- [Tarefa A]
Pode reproduzir, sem alterações, o trecho do texto sobre os amantes da língua que começa em "E, sim, aos" e termina em "língua em si."?

- [Texto de origem]
....................

Somos o clube daqueles que gostam de conhecer as várias roupagens da língua e se deliciam com a forma sempre inacreditável como esta muda e se estica para acompanhar as vidas dos seus falantes. Sim, somos o clube de quem sabe haver uma norma-padrão, que convém conhecer e estimar. Mas somos também o clube de quem fica com pele de galinha quando a língua nos aparece trabalhada de forma criativa ou, pelo menos, surpreendente — ou então é usada para explicar uma ideia difícil de maneira simples e certeira.

E, sim, aos membros deste clube de que faço parte entristece haver tanta gente que não quer saber de nada disso. São as pessoas que dizem o que tem a dizer às três pancadas (os outros que se esforcem por entender) ou — o que é pior — ouvem os outros também às três pancadas, percebendo não o que os outros querem dizer, mas o que dá mais jeito ou é mais fácil, sem qualquer esforço por compreender as ideias que estão por trás das palavras.

Mas depois temos aqueles a que chamo os tarados dos erros, que na lista dos inimigos da língua estão cá em cima, num orgulhoso primeiro lugar.

São aqueles que gritam que a língua é importante, mas dela querem saber apenas aquilo que é trivial. Estão mais preocupados com as gralhas dos outros do que com a língua em si.

....................

- [Dados de trabalho]
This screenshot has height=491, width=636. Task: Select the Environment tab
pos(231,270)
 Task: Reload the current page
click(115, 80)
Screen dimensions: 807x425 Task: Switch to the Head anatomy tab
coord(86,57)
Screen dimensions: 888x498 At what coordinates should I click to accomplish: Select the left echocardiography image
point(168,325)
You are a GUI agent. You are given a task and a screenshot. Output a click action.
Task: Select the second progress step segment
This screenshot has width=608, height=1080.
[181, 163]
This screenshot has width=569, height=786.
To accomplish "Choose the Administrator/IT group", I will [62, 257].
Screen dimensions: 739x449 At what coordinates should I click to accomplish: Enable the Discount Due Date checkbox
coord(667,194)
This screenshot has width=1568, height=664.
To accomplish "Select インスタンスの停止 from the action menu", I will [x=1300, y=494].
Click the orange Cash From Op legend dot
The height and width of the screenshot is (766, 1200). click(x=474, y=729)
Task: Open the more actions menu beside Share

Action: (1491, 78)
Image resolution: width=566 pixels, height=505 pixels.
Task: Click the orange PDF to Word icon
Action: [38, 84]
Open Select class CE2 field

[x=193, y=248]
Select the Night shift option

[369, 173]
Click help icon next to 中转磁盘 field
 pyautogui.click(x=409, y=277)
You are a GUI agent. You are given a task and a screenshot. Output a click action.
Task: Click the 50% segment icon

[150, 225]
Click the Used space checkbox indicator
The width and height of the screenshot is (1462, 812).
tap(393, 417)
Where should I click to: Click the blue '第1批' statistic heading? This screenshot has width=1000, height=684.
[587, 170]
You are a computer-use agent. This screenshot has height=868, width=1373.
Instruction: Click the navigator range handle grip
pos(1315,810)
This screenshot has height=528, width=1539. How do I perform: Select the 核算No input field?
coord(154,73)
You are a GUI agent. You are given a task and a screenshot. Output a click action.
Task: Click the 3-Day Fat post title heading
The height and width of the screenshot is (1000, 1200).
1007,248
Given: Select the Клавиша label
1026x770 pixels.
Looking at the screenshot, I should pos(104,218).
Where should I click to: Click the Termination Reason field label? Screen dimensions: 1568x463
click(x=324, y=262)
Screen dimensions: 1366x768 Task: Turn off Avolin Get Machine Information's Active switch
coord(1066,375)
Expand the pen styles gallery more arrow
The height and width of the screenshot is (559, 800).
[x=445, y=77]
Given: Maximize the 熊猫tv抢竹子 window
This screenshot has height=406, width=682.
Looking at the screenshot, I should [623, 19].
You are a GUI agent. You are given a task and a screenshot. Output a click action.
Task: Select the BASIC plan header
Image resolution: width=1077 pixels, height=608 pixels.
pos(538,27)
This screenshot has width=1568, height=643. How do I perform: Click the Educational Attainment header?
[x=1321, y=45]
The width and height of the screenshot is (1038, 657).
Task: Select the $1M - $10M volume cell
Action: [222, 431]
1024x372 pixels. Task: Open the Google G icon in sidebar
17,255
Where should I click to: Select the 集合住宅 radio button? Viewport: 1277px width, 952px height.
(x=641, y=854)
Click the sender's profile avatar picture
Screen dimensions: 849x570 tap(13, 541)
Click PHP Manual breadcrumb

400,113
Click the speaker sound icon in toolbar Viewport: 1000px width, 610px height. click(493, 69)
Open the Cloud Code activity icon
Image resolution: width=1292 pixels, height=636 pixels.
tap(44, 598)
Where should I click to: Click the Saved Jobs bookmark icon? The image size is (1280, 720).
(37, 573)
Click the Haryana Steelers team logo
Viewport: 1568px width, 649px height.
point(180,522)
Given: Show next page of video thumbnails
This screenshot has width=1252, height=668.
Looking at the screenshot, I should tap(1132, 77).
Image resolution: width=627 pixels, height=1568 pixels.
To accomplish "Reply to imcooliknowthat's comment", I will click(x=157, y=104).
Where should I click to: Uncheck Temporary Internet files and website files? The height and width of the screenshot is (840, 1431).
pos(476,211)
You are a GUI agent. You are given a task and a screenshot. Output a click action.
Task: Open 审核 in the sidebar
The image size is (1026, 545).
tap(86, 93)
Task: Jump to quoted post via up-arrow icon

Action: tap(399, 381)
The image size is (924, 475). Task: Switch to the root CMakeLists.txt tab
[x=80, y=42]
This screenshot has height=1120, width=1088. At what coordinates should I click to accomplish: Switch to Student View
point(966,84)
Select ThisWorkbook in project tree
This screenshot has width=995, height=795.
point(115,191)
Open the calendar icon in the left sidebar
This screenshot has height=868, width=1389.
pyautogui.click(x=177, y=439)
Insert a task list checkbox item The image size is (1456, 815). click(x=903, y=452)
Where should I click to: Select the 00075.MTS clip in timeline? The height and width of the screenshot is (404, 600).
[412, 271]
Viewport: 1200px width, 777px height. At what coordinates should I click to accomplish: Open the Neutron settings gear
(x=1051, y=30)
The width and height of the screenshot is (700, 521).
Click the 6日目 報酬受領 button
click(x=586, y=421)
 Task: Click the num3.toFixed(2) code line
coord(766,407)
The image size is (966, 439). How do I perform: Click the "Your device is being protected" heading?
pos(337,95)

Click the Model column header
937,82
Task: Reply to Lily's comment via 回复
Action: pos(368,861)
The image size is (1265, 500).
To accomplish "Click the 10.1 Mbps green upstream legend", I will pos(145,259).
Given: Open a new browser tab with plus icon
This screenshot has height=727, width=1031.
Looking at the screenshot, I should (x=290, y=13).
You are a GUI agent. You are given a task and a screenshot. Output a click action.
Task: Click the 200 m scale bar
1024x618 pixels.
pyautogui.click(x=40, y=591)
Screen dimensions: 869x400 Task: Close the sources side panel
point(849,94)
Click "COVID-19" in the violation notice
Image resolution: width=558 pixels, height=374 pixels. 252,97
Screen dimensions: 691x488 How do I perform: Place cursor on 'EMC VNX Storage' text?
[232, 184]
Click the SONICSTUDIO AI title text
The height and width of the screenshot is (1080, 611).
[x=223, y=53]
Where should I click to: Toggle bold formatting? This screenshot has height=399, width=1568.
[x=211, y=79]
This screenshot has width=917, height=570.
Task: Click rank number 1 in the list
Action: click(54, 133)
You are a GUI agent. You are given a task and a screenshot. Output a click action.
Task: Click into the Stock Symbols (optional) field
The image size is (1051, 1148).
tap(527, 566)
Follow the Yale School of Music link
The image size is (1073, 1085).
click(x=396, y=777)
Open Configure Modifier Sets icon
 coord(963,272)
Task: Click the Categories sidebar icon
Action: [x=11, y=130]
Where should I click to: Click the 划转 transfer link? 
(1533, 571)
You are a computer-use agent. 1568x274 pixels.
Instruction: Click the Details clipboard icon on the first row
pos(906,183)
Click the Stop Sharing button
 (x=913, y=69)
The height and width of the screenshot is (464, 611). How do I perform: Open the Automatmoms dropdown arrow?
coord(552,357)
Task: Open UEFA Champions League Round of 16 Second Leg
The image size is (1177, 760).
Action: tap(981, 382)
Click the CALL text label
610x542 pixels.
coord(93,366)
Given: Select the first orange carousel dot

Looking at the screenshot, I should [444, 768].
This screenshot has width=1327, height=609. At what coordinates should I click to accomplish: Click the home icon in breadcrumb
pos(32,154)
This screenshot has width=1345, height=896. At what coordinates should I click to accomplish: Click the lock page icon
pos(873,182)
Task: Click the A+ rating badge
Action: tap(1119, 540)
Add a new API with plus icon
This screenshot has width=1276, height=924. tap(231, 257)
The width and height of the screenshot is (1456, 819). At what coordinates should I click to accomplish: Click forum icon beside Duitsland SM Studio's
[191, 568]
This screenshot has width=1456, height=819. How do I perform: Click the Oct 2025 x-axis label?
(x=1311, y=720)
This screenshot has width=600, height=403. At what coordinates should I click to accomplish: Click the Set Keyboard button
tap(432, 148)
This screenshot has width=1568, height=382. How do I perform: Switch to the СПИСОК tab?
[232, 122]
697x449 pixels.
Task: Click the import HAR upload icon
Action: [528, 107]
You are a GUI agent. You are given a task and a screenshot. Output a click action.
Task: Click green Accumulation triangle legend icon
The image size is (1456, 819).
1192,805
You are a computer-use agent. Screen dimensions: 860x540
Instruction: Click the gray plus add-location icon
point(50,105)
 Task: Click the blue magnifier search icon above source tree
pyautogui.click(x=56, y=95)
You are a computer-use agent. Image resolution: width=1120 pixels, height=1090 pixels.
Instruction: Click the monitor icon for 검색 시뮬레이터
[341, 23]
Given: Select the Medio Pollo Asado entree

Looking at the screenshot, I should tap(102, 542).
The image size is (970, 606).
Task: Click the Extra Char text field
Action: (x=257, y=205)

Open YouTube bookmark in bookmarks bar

....................

- [Tarefa B]
Consegue transcrever, sem nada mudar, as linhas dos registos que começam na linha que contém "Click the CALL text label" e terminam na linha que contém "pos(32,154)", incluindo ambas?

- [Resposta A]
E, sim, aos membros deste clube de que faço parte entristece haver tanta gente que não quer saber de nada disso. São as pessoas que dizem o que tem a dizer às três pancadas (os outros que se esforcem por entender) ou — o que é pior — ouvem os outros também às três pancadas, percebendo não o que os outros querem dizer, mas o que dá mais jeito ou é mais fácil, sem qualquer esforço por compreender as ideias que estão por trás das palavras.

Mas depois temos aqueles a que chamo os tarados dos erros, que na lista dos inimigos da língua estão cá em cima, num orgulhoso primeiro lugar.

São aqueles que gritam que a língua é importante, mas dela querem saber apenas aquilo que é trivial. Estão mais preocupados com as gralhas dos outros do que com a língua em si.

- [Resposta B]
Click the CALL text label
610x542 pixels.
coord(93,366)
Given: Select the first orange carousel dot

Looking at the screenshot, I should [444, 768].
This screenshot has width=1327, height=609. At what coordinates should I click to accomplish: Click the home icon in breadcrumb
pos(32,154)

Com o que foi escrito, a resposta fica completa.